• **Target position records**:
-*-

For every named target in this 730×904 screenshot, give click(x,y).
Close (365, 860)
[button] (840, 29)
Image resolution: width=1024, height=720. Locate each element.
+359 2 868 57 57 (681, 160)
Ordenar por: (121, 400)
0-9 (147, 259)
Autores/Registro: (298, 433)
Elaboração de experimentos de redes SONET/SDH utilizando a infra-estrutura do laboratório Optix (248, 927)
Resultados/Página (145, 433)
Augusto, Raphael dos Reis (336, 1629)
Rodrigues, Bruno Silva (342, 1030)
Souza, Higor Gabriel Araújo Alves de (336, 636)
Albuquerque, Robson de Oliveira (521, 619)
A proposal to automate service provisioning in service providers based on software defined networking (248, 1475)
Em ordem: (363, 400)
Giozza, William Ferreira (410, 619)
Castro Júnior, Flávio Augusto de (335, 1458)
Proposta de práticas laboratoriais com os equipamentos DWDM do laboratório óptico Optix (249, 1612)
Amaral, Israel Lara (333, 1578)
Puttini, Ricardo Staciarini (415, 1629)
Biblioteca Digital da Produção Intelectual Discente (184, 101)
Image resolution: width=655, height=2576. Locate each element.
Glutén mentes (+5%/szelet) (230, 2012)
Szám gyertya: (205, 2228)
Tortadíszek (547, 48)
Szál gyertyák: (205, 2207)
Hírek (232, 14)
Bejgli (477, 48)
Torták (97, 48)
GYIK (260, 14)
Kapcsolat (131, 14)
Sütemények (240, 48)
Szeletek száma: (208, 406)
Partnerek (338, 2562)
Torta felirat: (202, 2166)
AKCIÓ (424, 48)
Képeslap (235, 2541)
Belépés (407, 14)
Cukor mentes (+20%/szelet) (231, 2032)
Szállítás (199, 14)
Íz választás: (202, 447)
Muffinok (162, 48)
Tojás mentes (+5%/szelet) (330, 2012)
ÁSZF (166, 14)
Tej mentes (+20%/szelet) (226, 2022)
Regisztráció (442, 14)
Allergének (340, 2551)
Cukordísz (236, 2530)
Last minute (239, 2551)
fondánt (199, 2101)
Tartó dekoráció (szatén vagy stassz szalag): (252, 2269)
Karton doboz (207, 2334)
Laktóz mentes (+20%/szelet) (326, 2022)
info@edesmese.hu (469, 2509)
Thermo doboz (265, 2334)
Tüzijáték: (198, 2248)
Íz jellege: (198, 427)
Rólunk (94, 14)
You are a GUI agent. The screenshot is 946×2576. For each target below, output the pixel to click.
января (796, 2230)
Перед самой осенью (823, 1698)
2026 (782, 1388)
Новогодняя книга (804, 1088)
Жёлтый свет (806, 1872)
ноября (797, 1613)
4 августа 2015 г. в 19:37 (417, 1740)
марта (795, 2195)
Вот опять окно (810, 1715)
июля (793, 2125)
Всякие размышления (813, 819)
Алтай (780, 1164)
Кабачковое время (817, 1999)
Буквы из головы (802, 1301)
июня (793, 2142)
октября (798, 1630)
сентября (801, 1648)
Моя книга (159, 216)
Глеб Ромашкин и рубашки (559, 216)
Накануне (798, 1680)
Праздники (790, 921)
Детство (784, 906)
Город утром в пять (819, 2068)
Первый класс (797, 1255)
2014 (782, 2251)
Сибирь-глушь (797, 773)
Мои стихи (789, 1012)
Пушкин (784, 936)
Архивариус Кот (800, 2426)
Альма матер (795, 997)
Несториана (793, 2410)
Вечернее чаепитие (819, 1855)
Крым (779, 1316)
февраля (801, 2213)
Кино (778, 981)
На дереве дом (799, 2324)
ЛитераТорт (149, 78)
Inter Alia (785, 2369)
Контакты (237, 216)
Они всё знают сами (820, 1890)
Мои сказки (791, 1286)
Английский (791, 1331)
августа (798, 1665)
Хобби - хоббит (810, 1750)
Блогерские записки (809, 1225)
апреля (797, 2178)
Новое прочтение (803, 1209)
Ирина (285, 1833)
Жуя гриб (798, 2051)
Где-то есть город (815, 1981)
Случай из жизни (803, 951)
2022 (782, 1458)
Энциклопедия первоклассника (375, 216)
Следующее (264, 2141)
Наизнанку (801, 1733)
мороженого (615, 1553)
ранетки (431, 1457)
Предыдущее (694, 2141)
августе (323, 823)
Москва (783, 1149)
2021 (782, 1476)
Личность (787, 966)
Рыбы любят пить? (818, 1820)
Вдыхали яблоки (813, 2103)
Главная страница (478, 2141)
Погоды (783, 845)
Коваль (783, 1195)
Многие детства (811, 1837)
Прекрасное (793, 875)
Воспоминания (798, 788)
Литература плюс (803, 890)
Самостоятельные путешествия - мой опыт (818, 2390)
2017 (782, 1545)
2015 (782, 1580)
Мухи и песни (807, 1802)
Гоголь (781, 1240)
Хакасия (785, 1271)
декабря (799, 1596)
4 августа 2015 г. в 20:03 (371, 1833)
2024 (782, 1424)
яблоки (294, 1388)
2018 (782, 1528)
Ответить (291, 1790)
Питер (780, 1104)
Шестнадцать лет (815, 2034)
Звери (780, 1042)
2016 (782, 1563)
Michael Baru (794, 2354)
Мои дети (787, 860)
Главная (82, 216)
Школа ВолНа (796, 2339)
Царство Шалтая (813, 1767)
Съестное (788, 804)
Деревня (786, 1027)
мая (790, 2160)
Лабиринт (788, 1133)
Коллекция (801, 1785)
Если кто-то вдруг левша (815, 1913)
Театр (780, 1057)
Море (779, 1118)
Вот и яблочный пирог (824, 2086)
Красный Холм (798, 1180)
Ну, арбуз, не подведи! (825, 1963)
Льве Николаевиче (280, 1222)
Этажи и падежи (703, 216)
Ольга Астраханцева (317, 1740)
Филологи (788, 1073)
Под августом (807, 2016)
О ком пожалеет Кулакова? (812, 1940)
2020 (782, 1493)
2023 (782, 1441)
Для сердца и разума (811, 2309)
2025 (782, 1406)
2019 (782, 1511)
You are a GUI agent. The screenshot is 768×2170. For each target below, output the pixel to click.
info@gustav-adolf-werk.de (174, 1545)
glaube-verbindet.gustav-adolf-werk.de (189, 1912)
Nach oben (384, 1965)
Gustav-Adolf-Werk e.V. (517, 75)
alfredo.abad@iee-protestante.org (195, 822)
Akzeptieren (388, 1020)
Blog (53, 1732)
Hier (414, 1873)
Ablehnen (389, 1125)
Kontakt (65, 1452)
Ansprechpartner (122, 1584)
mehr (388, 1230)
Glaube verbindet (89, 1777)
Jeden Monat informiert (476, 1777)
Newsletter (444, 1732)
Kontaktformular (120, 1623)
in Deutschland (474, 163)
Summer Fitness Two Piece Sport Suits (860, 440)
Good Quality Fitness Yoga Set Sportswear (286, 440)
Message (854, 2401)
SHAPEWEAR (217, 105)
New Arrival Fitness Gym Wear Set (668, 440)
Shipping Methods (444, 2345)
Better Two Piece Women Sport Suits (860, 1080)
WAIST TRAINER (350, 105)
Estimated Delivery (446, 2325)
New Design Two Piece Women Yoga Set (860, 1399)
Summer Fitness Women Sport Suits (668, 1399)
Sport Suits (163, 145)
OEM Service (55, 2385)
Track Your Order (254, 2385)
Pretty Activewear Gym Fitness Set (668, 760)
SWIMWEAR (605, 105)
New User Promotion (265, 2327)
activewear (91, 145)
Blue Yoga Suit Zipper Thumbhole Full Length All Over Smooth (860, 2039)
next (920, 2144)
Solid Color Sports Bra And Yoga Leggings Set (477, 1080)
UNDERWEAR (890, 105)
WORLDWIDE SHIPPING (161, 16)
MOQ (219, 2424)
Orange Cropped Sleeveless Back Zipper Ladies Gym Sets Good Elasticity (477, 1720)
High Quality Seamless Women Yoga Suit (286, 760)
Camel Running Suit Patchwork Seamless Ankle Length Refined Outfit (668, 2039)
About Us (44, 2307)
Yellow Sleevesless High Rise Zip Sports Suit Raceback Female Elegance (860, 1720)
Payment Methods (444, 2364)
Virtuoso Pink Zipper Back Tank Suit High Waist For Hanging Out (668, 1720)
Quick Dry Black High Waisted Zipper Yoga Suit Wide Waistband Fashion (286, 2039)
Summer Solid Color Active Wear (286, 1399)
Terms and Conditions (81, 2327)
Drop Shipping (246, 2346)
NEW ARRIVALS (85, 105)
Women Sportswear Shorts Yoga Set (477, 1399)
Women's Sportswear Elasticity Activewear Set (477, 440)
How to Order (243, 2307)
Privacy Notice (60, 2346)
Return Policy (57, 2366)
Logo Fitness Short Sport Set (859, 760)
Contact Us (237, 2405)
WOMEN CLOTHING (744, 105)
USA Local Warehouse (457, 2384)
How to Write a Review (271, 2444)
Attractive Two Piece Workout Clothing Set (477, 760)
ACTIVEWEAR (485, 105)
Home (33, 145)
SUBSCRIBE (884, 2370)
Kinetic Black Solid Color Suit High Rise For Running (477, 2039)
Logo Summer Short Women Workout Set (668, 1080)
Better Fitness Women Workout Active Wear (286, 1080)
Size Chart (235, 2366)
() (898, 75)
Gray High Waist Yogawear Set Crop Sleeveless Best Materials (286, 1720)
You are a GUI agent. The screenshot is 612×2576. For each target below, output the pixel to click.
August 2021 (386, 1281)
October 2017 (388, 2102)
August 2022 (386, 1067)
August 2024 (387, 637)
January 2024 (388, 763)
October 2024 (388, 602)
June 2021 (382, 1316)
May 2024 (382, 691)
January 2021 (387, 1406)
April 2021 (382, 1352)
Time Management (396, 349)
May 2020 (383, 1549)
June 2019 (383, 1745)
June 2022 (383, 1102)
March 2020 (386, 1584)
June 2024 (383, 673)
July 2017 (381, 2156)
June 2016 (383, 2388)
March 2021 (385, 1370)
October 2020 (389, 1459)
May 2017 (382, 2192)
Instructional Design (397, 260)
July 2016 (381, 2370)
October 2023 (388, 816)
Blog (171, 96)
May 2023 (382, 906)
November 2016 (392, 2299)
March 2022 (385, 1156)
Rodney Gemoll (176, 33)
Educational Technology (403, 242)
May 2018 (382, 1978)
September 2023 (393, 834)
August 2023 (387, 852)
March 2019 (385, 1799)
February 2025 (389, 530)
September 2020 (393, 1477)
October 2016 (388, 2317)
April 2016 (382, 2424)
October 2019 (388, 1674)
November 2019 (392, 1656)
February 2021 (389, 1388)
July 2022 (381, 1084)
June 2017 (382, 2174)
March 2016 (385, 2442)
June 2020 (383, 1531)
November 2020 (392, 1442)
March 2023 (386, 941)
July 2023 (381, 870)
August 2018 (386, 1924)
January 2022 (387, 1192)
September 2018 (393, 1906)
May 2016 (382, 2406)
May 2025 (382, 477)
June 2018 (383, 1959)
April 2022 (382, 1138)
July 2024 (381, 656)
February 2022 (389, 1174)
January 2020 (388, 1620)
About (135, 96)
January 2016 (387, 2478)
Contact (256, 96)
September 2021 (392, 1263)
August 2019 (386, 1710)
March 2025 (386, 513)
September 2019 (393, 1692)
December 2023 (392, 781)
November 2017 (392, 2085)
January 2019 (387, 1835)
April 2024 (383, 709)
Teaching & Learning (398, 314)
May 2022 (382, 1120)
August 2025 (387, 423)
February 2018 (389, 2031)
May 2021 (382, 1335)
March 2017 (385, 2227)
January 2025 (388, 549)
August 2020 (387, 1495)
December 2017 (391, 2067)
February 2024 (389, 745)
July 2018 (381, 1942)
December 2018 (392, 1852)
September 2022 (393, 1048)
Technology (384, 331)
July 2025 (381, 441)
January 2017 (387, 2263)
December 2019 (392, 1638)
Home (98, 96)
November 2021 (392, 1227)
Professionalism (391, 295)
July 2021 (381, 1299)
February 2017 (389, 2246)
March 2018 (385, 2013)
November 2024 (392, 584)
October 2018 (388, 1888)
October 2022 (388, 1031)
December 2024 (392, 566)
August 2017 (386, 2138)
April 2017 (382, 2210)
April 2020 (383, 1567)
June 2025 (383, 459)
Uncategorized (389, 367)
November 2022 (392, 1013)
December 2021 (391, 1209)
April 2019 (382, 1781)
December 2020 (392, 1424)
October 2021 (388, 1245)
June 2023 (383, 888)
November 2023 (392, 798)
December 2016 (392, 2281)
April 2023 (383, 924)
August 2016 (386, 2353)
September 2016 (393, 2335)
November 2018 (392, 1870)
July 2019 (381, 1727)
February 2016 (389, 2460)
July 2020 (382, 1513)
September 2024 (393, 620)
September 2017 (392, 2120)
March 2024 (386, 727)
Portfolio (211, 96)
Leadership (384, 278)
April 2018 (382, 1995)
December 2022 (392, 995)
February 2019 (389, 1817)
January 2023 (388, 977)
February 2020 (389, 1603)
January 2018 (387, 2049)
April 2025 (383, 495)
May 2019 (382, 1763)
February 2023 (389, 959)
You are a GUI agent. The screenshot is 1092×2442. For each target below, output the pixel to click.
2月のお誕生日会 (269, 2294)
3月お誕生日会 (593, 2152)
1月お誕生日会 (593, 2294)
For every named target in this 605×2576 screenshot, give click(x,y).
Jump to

-*-

• **WHAT IS NEEDED**:
Revise the lines from the line containing "October 2020 (389, 1459)" up to and including the line containing "July 2018 (381, 1942)", replacing "Teaching & Learning" with "Teaching and Learning" and leaving everything else unchanged. Give only those lines.

• **OUTPUT FOR THIS EXERCISE**:
October 2020 (389, 1459)
May 2017 (382, 2192)
Instructional Design (397, 260)
July 2016 (381, 2370)
October 2023 (388, 816)
Blog (171, 96)
May 2023 (382, 906)
November 2016 (392, 2299)
March 2022 (385, 1156)
Rodney Gemoll (176, 33)
Educational Technology (403, 242)
May 2018 (382, 1978)
September 2023 (393, 834)
August 2023 (387, 852)
March 2019 (385, 1799)
February 2025 (389, 530)
September 2020 (393, 1477)
October 2016 (388, 2317)
April 2016 (382, 2424)
October 2019 (388, 1674)
November 2019 (392, 1656)
February 2021 (389, 1388)
July 2022 (381, 1084)
June 2017 (382, 2174)
March 2016 (385, 2442)
June 2020 (383, 1531)
November 2020 (392, 1442)
March 2023 (386, 941)
July 2023 (381, 870)
August 2018 (386, 1924)
January 2022 (387, 1192)
September 2018 (393, 1906)
May 2016 (382, 2406)
May 2025 (382, 477)
June 2018 (383, 1959)
April 2022 (382, 1138)
July 2024 (381, 656)
February 2022 (389, 1174)
January 2020 (388, 1620)
About (135, 96)
January 2016 (387, 2478)
Contact (256, 96)
September 2021 (392, 1263)
August 2019 (386, 1710)
March 2025 (386, 513)
September 2019 (393, 1692)
December 2023 (392, 781)
November 2017 (392, 2085)
January 2019 (387, 1835)
April 2024 (383, 709)
Teaching and Learning (398, 314)
May 2022 (382, 1120)
August 2025 (387, 423)
February 2018 (389, 2031)
May 2021 (382, 1335)
March 2017 (385, 2227)
January 2025 (388, 549)
August 2020 (387, 1495)
December 2017 (391, 2067)
February 2024 (389, 745)
July 2018 (381, 1942)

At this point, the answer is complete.